Quanto a Alexandra Reis, garante que desconhecia que estava a ser preparado um acordo de saída, e não lhe competia duvidar o que tinha sido comunicado sobre a renúncia. E só conheceu a saída pelo comunicado da CMVM. Nunca foi falado de acordo nem acompanhou processo de saída. E deixa a frase de que os gestores da TAP deviam conhecer o estatuto do gestor público (EGP). “São gestores públicos deviam conhecer”, atirou, e reafirma: “quem é gestor público deve conhecer o EGP”. E sobre a indemnização que Alexandra Reis tem de devolver, a DGTF diz que disse à TAP que lhe competia fazer os cálculos. E, com a devolução, “esta parte da indemnização fica resolvida”, atirou.
Sobre a passagem de Alexandra Reis da TAP para a NAV e desta para a secretaria de Estado do Tesouro, e a possibilidade de existir uma “porta giratória”, Maria João Araújo disse não lhe competir avaliar essas mudanças, apesar da insistência do Chega.
Também diz desconhecer o contrato de Christine Ourmières-Widener para a presidência executiva da TAP e como tal não conhece os objetivos que podem determinar o pagamento de prémios à CEO demitida. “Não conheço o contrato da CEO. Não posso dizer como estavam definidos. Não participámos nem conhecemos os contratos subjacentes”.
Maria João Araújo referiu até nunca ter tido qualquer contacto com a ex-CEO da TAP e de ter tido um único contacto com o chairman, Manuel Beja, “para se apresentar”. “Não lembro de ter recebido recentemente contactos da TAP”, assegurou.
Nos contratos de gestão que não estavam assinados com os gestores da TAP, a DGTF reafirma que só demonstrou a sua oposição sobre a pretensão de ser a TAP a pagar danos eventuais através de seguros. Mas a diretora-geral diz que cabia à UTAM fazer os contratos de gestão. “Não é habitual os contratos de gestão terem seguros”. Mas cabe ao ministro ou sob delegação a ao secretário de Estado assinar os contratos de gestão. Não à DGTF, disse, garantindo que não teve acesso ao parecer da Linklaters dos gestores sobre os contratos de gestão.
Questionada sobre uma “estratégia deliberada” de transferir o capital da TAP da Parpública para a DGTF, a diretora-geral diz “não saber” qual era a intenção, porque a DGTF não esteve nas negociações. “Foram dadas orientações para a DGTF entrar no capital, necessariamente a Parpública saía, não sei se foi deliberado, não estivemos nas negociações”. A Parpública, propriamente dita, “tem autonomia de gestão, vai sendo acompanhada quando precisa” e nestas alturas “pede à DGTF”.

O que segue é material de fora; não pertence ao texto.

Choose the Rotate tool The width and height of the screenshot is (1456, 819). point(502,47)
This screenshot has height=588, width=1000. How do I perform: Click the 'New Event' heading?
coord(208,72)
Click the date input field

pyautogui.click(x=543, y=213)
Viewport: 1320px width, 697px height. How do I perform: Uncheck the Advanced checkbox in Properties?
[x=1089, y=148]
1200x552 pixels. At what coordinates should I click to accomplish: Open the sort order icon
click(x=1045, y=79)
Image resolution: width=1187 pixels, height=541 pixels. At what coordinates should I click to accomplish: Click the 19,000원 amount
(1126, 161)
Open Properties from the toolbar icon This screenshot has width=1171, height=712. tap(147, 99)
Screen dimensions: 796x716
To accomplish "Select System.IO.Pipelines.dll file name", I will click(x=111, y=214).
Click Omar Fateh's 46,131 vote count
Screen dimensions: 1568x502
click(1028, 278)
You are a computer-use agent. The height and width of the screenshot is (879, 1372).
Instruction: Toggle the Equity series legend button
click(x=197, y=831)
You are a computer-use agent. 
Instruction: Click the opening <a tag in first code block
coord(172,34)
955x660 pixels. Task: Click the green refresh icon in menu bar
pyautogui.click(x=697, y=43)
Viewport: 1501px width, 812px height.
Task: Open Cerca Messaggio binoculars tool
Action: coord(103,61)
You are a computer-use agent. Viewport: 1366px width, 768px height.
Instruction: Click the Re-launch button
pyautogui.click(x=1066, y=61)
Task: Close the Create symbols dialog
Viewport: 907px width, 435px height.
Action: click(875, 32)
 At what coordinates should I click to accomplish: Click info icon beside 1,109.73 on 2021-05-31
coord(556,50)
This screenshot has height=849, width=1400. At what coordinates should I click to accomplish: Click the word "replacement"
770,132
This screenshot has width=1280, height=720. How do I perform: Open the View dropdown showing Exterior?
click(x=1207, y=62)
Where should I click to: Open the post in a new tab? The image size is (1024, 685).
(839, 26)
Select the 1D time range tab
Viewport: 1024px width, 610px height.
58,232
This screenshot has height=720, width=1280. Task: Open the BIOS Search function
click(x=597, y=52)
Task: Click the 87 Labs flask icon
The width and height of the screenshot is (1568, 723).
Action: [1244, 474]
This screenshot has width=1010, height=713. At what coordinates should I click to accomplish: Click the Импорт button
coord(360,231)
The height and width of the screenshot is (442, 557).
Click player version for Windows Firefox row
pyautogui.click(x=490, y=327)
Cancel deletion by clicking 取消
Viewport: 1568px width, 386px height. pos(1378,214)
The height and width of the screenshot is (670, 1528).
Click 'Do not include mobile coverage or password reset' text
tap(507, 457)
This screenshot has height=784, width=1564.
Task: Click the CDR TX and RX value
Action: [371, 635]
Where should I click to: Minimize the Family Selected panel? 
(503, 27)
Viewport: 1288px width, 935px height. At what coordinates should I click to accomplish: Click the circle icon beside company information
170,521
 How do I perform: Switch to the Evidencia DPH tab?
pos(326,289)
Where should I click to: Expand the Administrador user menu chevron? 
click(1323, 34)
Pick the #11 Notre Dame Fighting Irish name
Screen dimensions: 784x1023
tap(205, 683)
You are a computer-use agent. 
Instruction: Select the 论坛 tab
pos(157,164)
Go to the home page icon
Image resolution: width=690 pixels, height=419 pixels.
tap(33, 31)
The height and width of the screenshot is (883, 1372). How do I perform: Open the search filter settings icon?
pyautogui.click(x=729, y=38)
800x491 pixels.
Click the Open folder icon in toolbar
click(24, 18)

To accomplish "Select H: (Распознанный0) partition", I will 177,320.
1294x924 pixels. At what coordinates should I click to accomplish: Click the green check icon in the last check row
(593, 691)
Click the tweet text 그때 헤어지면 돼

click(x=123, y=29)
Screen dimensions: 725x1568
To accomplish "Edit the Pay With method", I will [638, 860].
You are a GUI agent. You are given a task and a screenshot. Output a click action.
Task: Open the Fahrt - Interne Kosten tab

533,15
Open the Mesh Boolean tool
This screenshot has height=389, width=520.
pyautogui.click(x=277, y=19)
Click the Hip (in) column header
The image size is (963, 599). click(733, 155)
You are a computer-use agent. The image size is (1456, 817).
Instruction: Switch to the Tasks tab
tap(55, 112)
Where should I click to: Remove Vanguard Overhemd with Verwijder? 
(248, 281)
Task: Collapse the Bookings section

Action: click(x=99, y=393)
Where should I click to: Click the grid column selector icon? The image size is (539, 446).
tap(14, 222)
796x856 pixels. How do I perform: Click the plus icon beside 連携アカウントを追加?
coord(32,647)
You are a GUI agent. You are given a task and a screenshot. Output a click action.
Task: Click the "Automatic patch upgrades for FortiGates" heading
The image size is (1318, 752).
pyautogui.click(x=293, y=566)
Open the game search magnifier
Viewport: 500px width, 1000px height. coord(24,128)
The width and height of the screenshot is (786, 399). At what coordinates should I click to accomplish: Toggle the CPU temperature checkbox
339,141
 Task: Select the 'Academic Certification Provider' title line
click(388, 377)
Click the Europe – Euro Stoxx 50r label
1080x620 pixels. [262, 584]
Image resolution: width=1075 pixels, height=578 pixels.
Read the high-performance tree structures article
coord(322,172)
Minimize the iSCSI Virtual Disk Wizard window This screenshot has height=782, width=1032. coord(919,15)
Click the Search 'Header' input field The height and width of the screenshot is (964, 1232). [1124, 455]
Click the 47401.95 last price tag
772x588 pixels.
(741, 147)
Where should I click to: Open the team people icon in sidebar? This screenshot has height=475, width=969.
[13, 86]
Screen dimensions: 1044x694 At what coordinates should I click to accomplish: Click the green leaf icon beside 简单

Maria João Araújo adiantou que a DGTF não estava “muito envolvida” nas questões estratégicas da TAP, e que não se lembra de falar com o ministro das Finanças da altura, João Leão, sobre a TAP. Com o secretário de Estado Miguel Cruz “falámos de muitos assuntos, alguns eram as orientações que me dava sobre a TAP para concretizar alguma operação”, justificando as conversas com o facto de a DGTF estar “fisicamente próxima” do ministério das Finanças, por estar no mesmo edifício.